Data hub
A data hub is a collection of data from multiple sources organized for distribution, sharing, and often subsetting and sharing. Generally this data distribution is in the form of a hub and spoke architecture.
Features
A data hub differs from a data warehouse in that it is generally unintegrated and often at different grains. It differs from an operational data store because a data hub does not need to be limited to operational data.
A data hub differs from a data lake by homogenizing data and possibly serving data in multiple desired formats, rather than simply storing it in one place, and by adding other value to the data such as de-duplication, quality, security, and a standardized set of query services. A Data Lake tends to store data in one place for availability, and allow/require the consumer to process or add value to the data.
Data Hubs are ideally the "go-to" place for data within an enterprise, so that many point-to-point connections between callers and data suppliers do not need to be made, and so that the Data Hub organization can negotiate deliverables and schedules with various data enclave teams, rather than being an organizational free-for-all as different teams try to get new services and features from many other teams.
List of products that promote themselves as data hubs
- Avoiding Mass Extinctions Engine
- BuzzData
- CKAN[1]
- DataMarket
- Dataverse
- Factual
- GeoIQ
- Hadoop
- InfoChimps
- Kasabi
- MarkLogic
- PANDA project[1]
- ScraperWiki[1]
- Socrata
- Quandl
- Windows Azure MarketPlace
Includes integration of project management systems, account management systems..
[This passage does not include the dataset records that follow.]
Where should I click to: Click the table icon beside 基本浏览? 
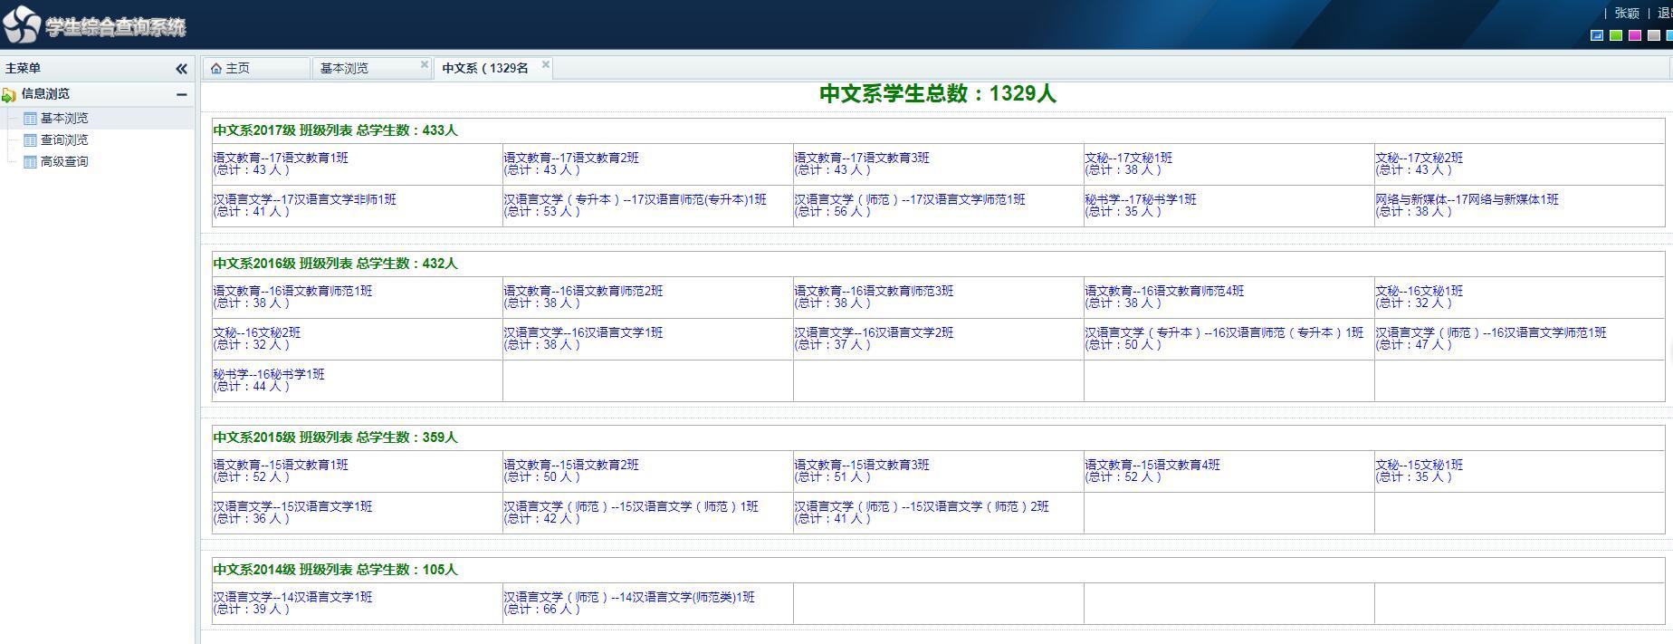coord(30,119)
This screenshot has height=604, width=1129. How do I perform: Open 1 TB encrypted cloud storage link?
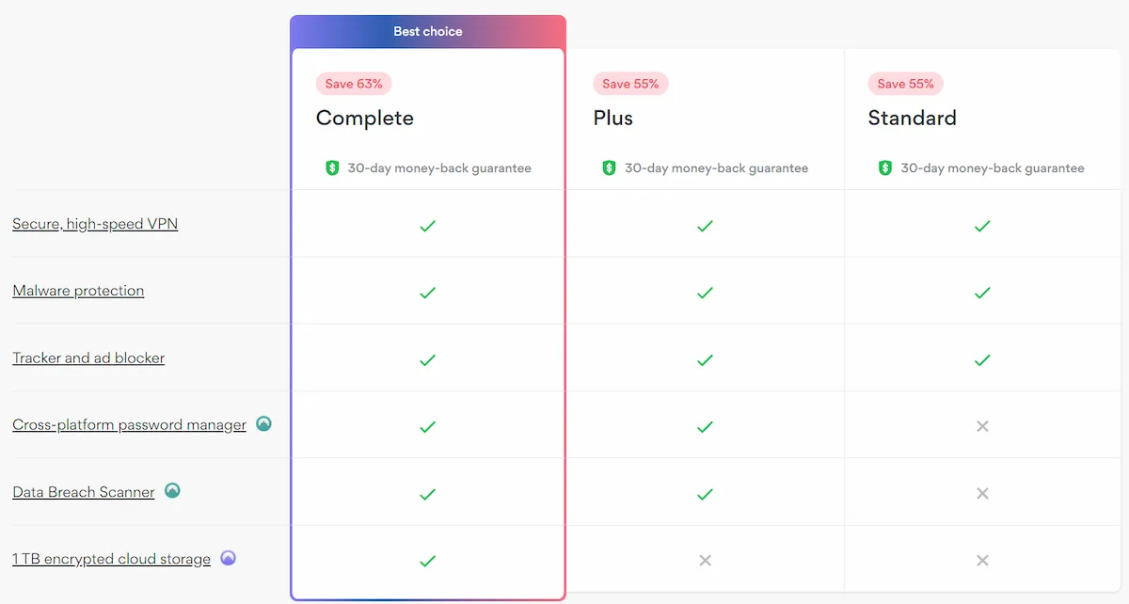click(111, 559)
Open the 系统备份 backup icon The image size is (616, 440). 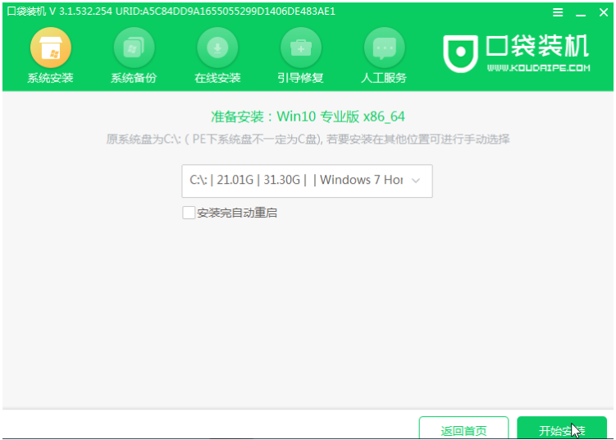pos(133,48)
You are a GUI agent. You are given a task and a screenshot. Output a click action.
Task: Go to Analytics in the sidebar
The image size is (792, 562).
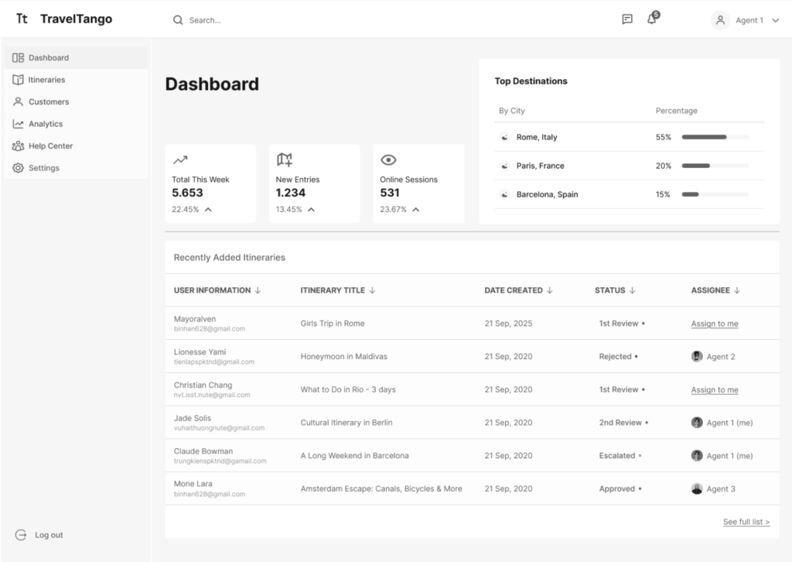45,124
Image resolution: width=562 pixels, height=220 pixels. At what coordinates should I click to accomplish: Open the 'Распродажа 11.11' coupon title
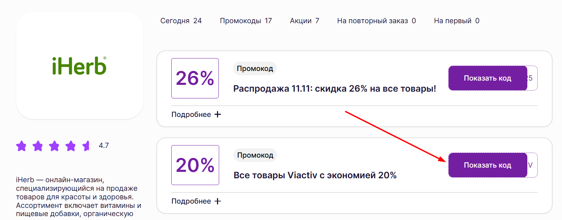pos(335,88)
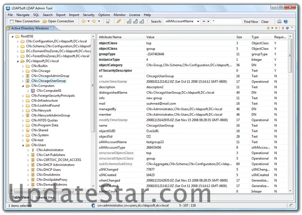Click the help question mark icon
Image resolution: width=302 pixels, height=215 pixels.
[285, 21]
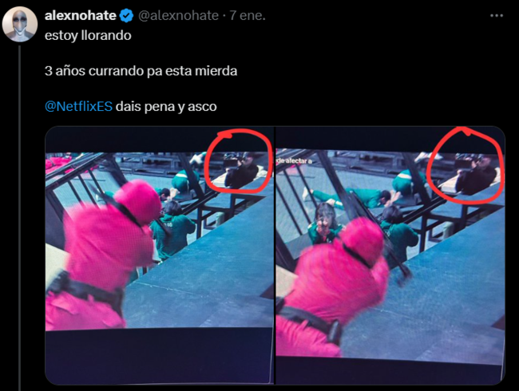This screenshot has width=519, height=391.
Task: Click the 7 ene. timestamp
Action: (x=248, y=15)
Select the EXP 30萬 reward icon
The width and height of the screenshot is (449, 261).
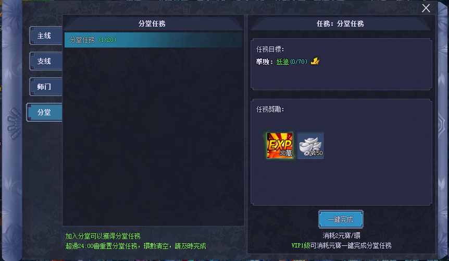280,146
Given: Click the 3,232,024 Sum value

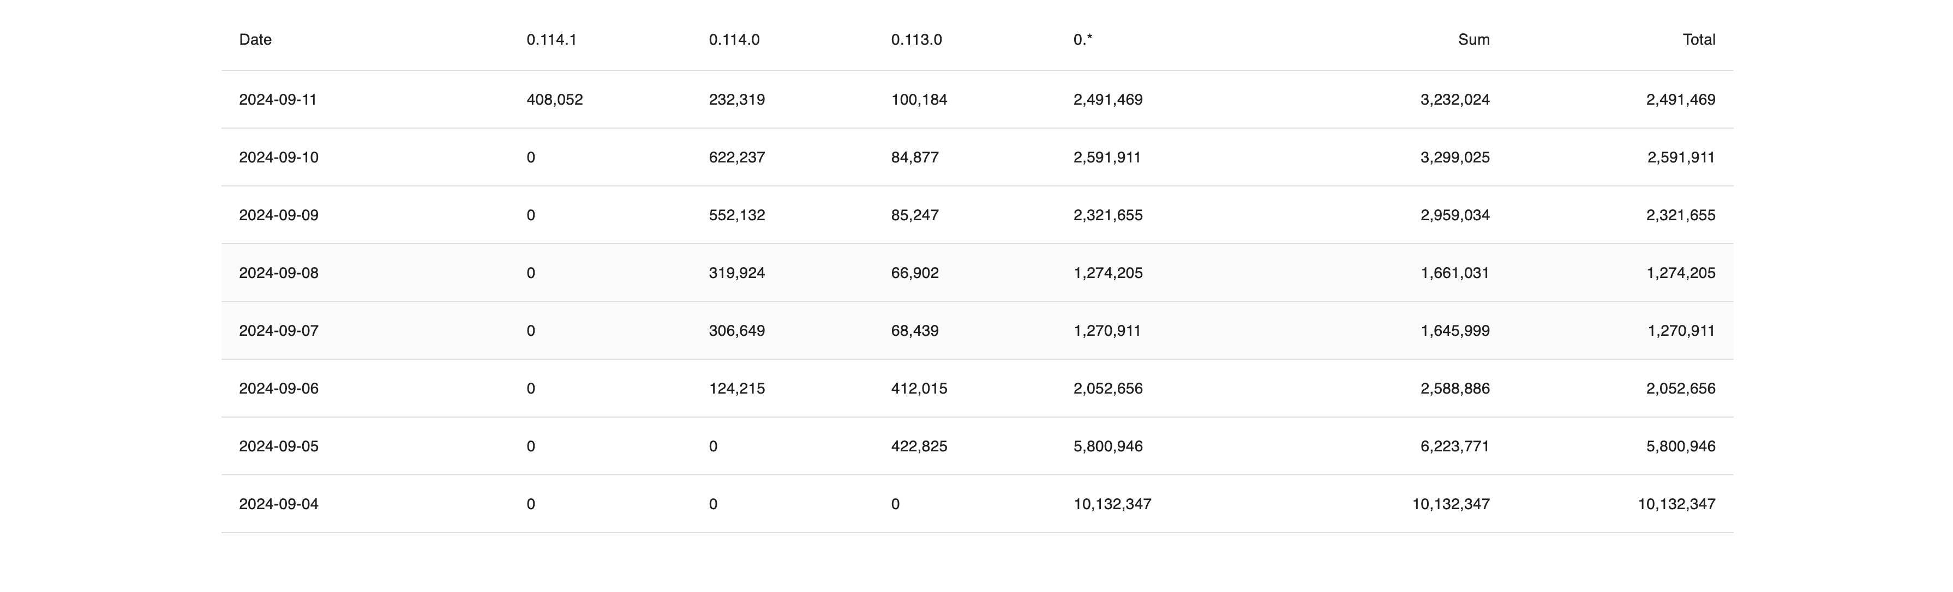Looking at the screenshot, I should pos(1454,99).
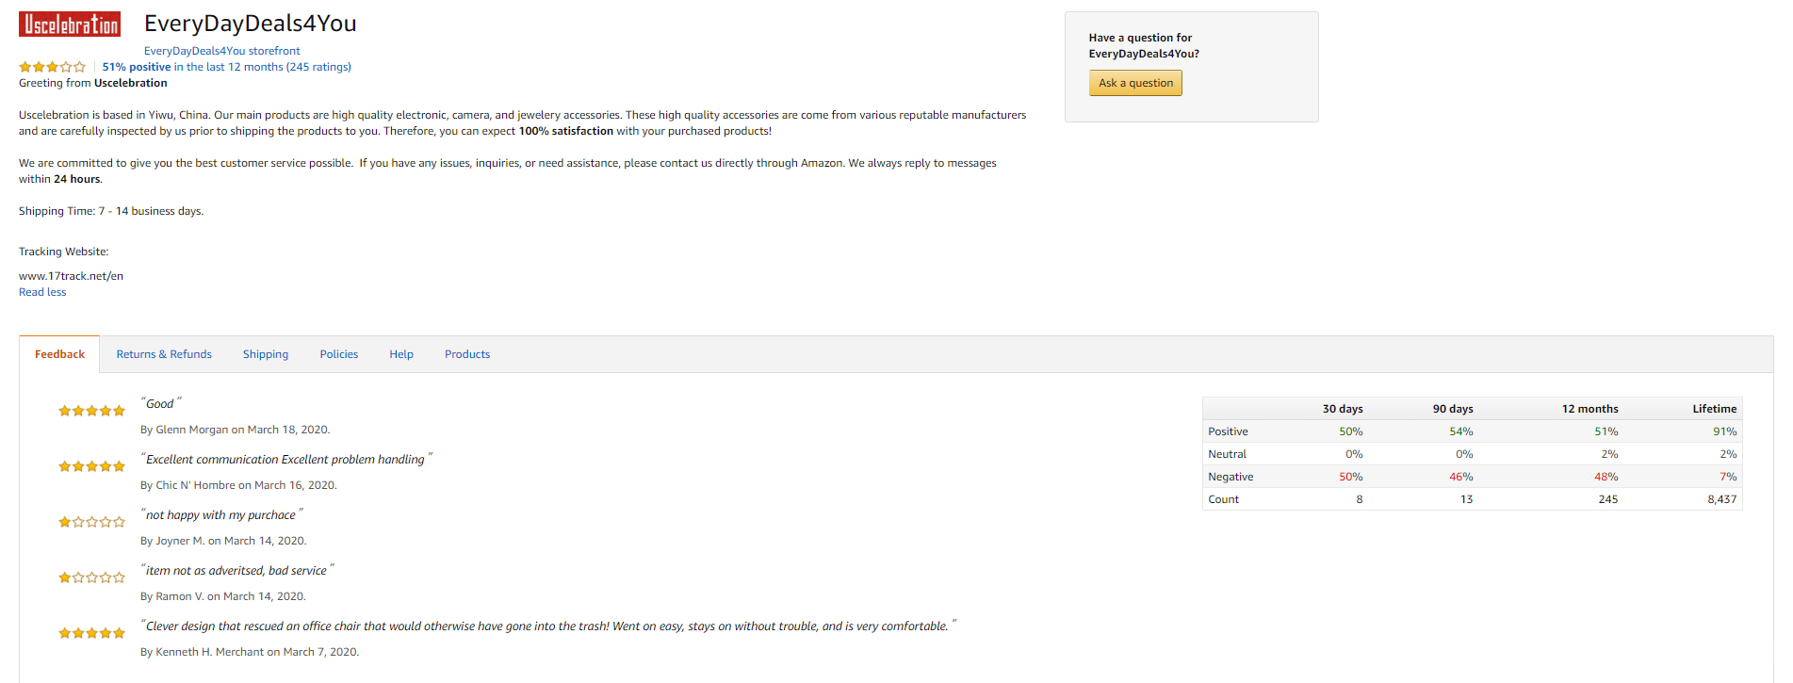
Task: Click the Uscelebration seller logo
Action: (70, 24)
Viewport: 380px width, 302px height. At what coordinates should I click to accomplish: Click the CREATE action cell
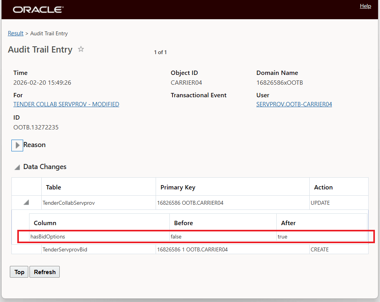319,249
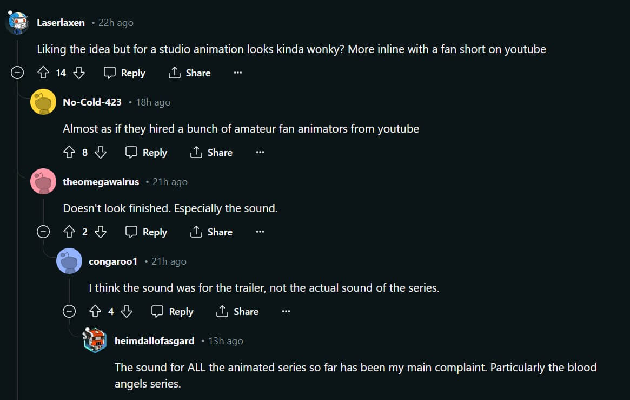Visit heimdallofasgard's profile via username

click(x=154, y=341)
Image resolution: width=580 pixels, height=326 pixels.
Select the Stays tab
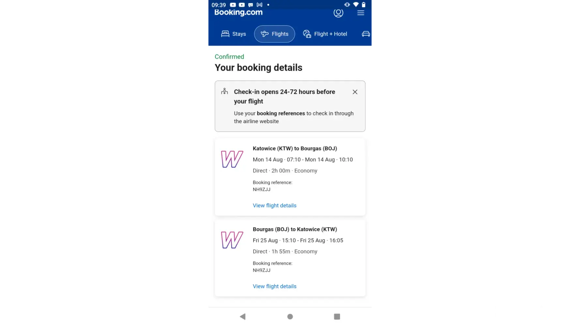tap(234, 34)
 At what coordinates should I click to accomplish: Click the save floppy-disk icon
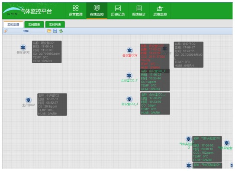pos(55,31)
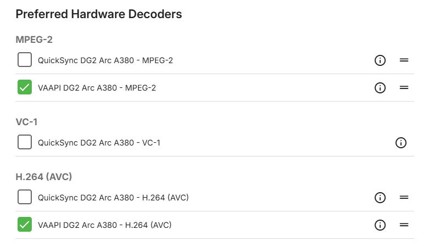Click the 'VAAPI DG2 Arc A380 - H.264 (AVC)' label
The height and width of the screenshot is (246, 435).
point(105,225)
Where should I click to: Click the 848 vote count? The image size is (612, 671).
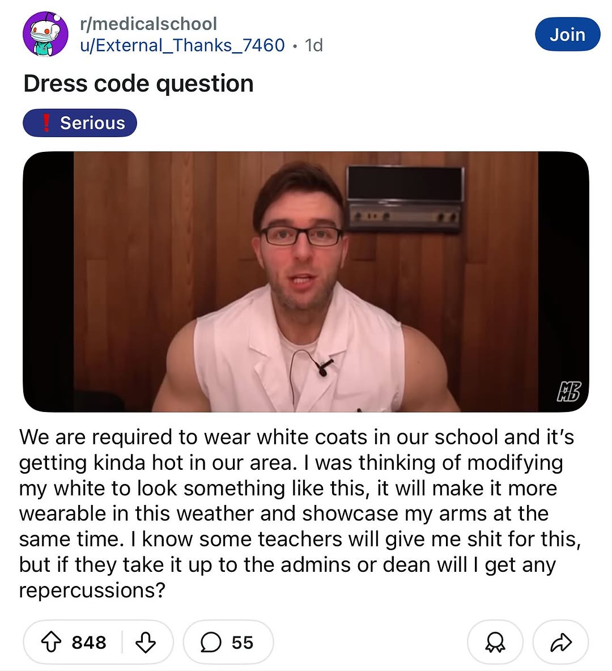click(x=88, y=642)
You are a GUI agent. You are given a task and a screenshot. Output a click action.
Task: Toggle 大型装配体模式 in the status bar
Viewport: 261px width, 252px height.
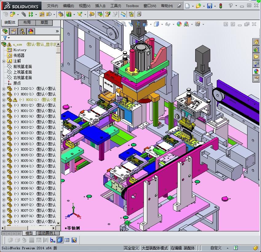(x=156, y=248)
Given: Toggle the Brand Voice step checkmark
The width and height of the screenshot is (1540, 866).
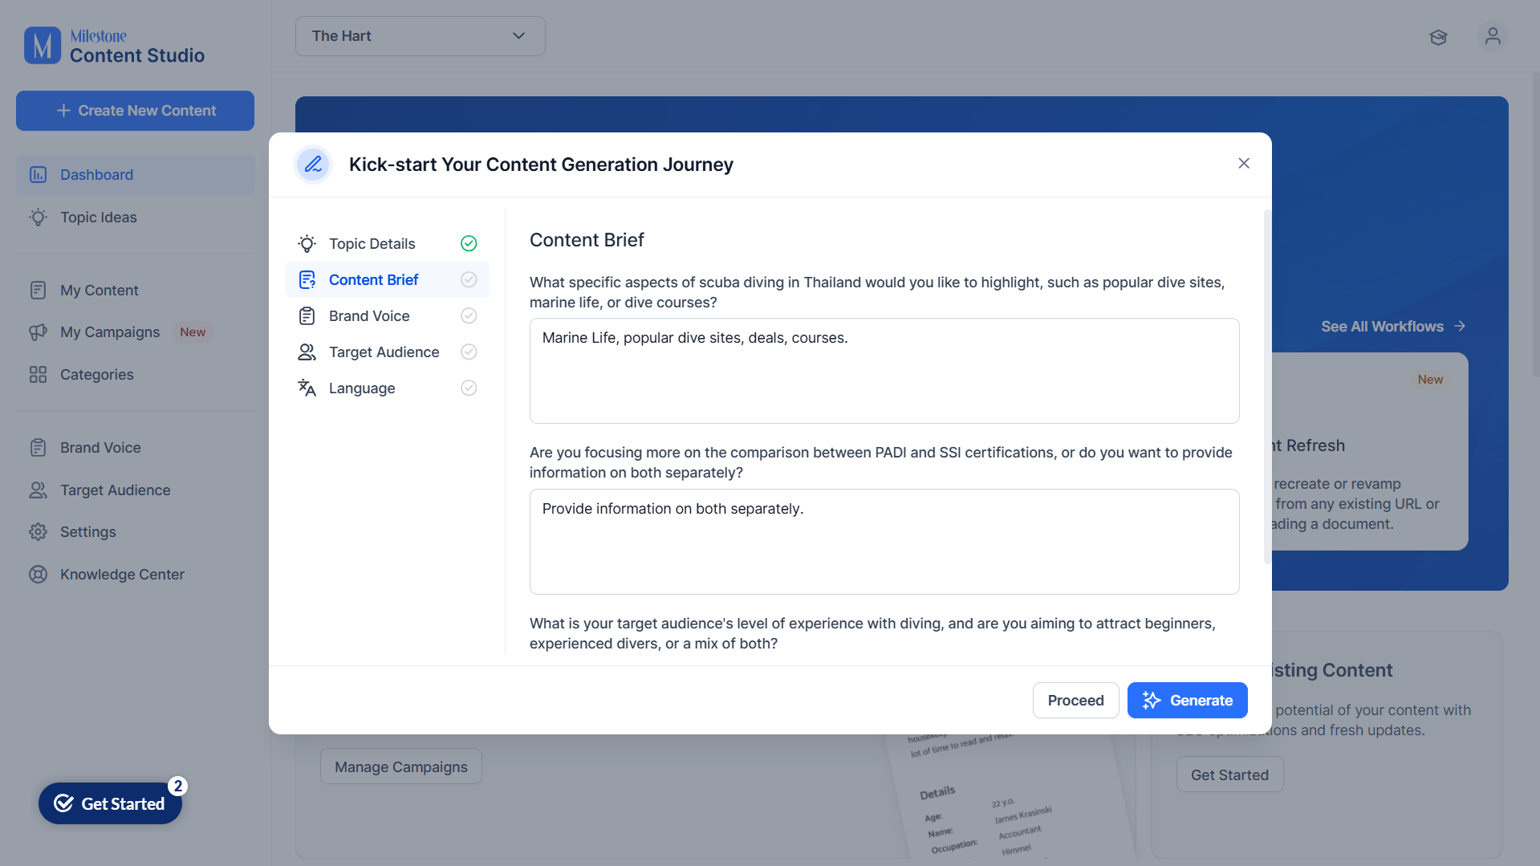Looking at the screenshot, I should (469, 316).
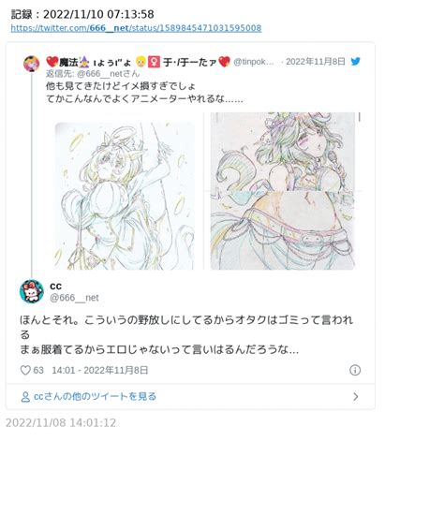Open the upper right sketch thumbnail
444x530 pixels.
click(283, 152)
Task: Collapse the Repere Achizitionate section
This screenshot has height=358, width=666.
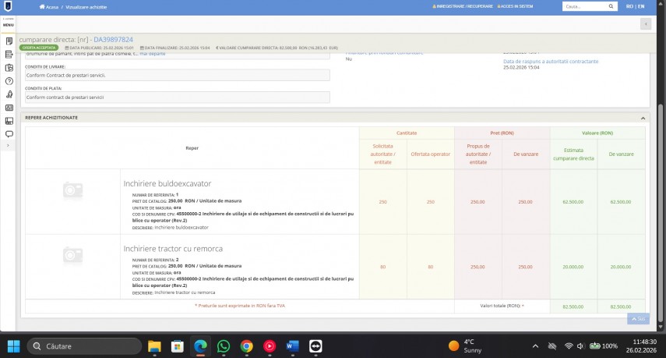Action: pos(643,118)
Approaches and Considerations
- Timeliness. How often will data be copied into the hub?
- Quality. How will data be curated, and by whom?
- Security. Consolidating data in one place may weaken a security posture. How will it be secured, both against malicious intruders and inappropriate internal access
- Scalability. A Hub will offload real-time traffic from production systems, but must itself be scalable.
- Data Modeling. Some hubs require extensive data modeling to allow even basic processing. Others allow more flexible handling of many data sources. There are tradeoffs to both approaches.
In this blog post, Kurt Cagle focuses on Data Lakes (simple storage in Hadoop) vs. Data Hubs (more complex transformation, security and semantics using a hub product - in this case MarkLogic).[2]
References
- ^ a b c "From CMS to DMS: C is for Content, D is for Data". ScraperWiki. 2012-03-09. Retrieved 2012-03-12.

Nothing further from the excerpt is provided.